Kalbarri, at the mouth of the Murchison

The Murchison River is supposedly 850 kms long (510 miles), the second largest river in Australia after the Murray-Darling. I say supposedly, because…well, in common with many Australian rivers, much of it is dry riverbed more often than not.

The river’s entrance can be as calm as a puddle, but more often, it’s a swirling, breaker-washed patch of water that demands a Z-shaped route through jagged rocks.

Here, you can see the rocks clawing out into the entrance; unfortunately you can’t see the humpbacked whale that was repeatedly breeching and whacking its tail right there. (Damn digital cameras that click after the action is over…)

Further upstream, life is calmer, with pelicans and Black-fronted Dotterels and Red-capped Plovers resting on a sandbar…

…while above, people picnic at the foot of Tumblagooda Hill. Tumblagooda Sandstone — 400 to 500m years old –gives it that red colour.

  Kalbarri and the Murchison at dusk.

And wow, it was a place of incredible sunsets.

And windswept shores.

We all had our hobbies to pursue, like me with my birding. Spot the cuckoo (photo, left)
A Pallid Cuckoo
Husband with 
his fishing.


Kalbarri, at the mouth of the Murchison — 3 Comments

  1. Lovely pictures Glenda, looks a delightful place. Does the cuckoo call cuckoo like the English one? We were invaded by American cuckoos once, for a few hours, and they certainly didn't have that call.

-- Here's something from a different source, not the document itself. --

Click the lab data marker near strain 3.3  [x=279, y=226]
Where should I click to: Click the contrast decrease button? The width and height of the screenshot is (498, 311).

  2. No, they have a different call. The cuckoo family is huge, and as far as I know there is only one that actually goes "Cuck-oo"!

    Malays call one of our Malaysian ones "the bird that lost its child" because it sounds so plaintive.

  3. Your photos bring back many happy memories. We spent our honeymoon at Kalbarri and have been back since too. It's a lovely place.